Polishing your speech was not just about regulating the pronunciations, either. It was always to get closer to the source of power. In my father’s case, to speak putonghua was to be wen ming. Wen ming, like wen xue, had to do with reading and writing, with being educated. I noticed him doing small odd things like insisting to call a spoon by its proper name, tiao geng, if we were at a restaurant, while my mother and I would freely use homegrown vernacular without a care for how we would be seen. I realized what he was doing much later in life — performing a facade of acceptability — when I became a migrant myself, when I knew what it was like to want to be perceived as polished and complete. 

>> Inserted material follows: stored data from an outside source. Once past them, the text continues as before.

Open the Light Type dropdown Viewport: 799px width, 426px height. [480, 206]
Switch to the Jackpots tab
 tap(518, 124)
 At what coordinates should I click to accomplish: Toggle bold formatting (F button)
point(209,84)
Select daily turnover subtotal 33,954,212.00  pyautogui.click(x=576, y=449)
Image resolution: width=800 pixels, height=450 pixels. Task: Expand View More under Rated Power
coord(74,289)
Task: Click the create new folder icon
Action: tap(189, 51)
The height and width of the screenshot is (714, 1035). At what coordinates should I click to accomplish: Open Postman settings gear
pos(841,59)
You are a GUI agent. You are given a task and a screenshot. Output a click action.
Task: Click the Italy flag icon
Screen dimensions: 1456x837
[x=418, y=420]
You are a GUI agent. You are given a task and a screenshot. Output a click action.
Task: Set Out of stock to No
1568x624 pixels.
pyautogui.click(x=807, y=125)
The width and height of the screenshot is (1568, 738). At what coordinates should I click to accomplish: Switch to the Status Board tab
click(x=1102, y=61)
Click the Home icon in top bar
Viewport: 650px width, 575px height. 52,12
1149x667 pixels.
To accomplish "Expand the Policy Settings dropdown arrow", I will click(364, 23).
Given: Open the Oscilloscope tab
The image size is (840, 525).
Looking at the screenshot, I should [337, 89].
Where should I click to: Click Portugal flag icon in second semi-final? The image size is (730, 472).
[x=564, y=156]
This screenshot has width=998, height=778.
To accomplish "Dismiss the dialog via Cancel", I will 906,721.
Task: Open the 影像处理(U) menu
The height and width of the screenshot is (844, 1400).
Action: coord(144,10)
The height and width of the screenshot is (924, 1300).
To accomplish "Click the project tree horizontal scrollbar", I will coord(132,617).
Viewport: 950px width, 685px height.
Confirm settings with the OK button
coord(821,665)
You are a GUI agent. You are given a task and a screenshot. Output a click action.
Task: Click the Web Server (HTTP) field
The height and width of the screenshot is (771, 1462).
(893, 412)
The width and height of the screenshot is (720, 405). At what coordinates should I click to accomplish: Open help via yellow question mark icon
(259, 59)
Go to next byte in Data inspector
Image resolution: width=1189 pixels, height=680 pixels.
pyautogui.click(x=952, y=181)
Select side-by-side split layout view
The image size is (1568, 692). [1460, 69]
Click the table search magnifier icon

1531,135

Being a bilingual writer, I spend a lot of time thinking about linguistic loyalty, which brings me back to the opening line of The Sympathizer, and how the narrator’s linguistic abilities mirror his ambiguous political identity. The cost of being fluid is never feeling true, the curse of being inauthentic to all sides. Many times in my life as an immigrant, I am asked whether I feel more American or Chinese. It is too big a question to answer definitively, but when I set out to make art on a day to day basis, the competition of languages and how much time I am willing to invest in each begs to be resolved with urgency. I had been considering the choice of a primary language as a problem of access: if my father had kept his native tongue, he would not have accessed this educated, urban life. If I invested all my time in Chinese literature, I would likely to home with my mother. In theory, we all have choices; in reality, do we really?

The cost of being fluid is never feeling true, the curse of being inauthentic to all sides.

But here’s the plot twist: I find out that the writers who proposed and practiced ban hua wen, the modern principle of Chinese literature, were fluent in Western languages and had lived extensively in the West. Lu Xun studied English, and San Mao was fluent in German and Spanish; one of the first female playwrights I read, Yang Jiang, spoke fluent English and French from her years of teaching in Europe. The famous founder of bai hua wen movement, Hu Shi, was a student of philosophy at Columbia University in New York, and when he published his first book of bai hua poetry he named it chang shi ji, a collection of attempt, after Montaigne’s essais. I remember feeling a sense of awe, and definitely betrayal, and maybe jealousy, at this discovery. And a tinge of recognition. Some of us bilingual writers can be men of two faces, like Nguyen’s narrator, who did not exist in the rigid void between cultures, but a sleeper, an agent who must declare himself. 

What if I never find myself able to feel completely loyal, authentic, original in English? Now I know it won’t keep me from writing. Literature to me has become more than a mission of furthering one language over the other. The writer, seated at her desk, still diligently describes the light that comes through the window, in a childhood home; she records it, in a language that belongs to her, a speech that requires no disguise. “I am here,” she writes, in a yellow legal pad, Chinese manuscript paper, a word processor  — “to write like no one else.”